[Try it]
Nothing below is to be printed except the lines between the line holding "玉兰油惊爆价 (1119, 1361)" and the line holding "打印 (918, 222)", inclusive, each exactly as it appears.

[The data]
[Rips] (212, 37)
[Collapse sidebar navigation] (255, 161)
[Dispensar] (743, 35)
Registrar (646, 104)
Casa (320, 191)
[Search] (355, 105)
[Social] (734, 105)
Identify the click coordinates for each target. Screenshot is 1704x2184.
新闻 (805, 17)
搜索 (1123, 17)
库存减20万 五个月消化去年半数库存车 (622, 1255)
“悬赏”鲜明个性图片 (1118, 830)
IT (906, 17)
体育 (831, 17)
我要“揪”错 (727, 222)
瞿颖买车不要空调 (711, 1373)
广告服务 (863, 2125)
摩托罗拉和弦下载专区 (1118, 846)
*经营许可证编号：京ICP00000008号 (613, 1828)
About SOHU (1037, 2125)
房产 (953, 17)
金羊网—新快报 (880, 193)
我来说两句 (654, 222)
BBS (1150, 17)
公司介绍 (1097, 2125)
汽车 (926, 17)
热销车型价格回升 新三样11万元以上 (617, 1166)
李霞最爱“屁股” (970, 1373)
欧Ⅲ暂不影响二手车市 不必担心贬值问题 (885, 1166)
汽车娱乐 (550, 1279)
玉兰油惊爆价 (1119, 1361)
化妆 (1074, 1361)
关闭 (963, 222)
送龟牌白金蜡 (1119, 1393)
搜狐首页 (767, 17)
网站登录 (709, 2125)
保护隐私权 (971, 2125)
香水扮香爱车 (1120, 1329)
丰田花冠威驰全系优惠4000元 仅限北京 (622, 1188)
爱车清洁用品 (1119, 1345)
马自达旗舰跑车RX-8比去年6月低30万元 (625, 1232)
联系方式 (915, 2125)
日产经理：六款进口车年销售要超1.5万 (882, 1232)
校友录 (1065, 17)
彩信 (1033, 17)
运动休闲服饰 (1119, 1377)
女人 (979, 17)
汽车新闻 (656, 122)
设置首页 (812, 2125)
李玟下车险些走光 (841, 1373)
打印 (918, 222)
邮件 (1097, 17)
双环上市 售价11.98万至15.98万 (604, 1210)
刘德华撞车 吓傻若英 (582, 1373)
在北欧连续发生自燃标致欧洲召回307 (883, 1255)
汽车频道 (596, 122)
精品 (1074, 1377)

[Answer area]
玉兰油惊爆价 (1119, 1361)
化妆 (1074, 1361)
关闭 (963, 222)
送龟牌白金蜡 (1119, 1393)
搜狐首页 (767, 17)
网站登录 (709, 2125)
保护隐私权 (971, 2125)
香水扮香爱车 (1120, 1329)
丰田花冠威驰全系优惠4000元 仅限北京 (622, 1188)
爱车清洁用品 (1119, 1345)
马自达旗舰跑车RX-8比去年6月低30万元 (625, 1232)
联系方式 (915, 2125)
日产经理：六款进口车年销售要超1.5万 (882, 1232)
校友录 (1065, 17)
彩信 (1033, 17)
运动休闲服饰 (1119, 1377)
女人 (979, 17)
汽车新闻 (656, 122)
设置首页 (812, 2125)
李玟下车险些走光 (841, 1373)
打印 (918, 222)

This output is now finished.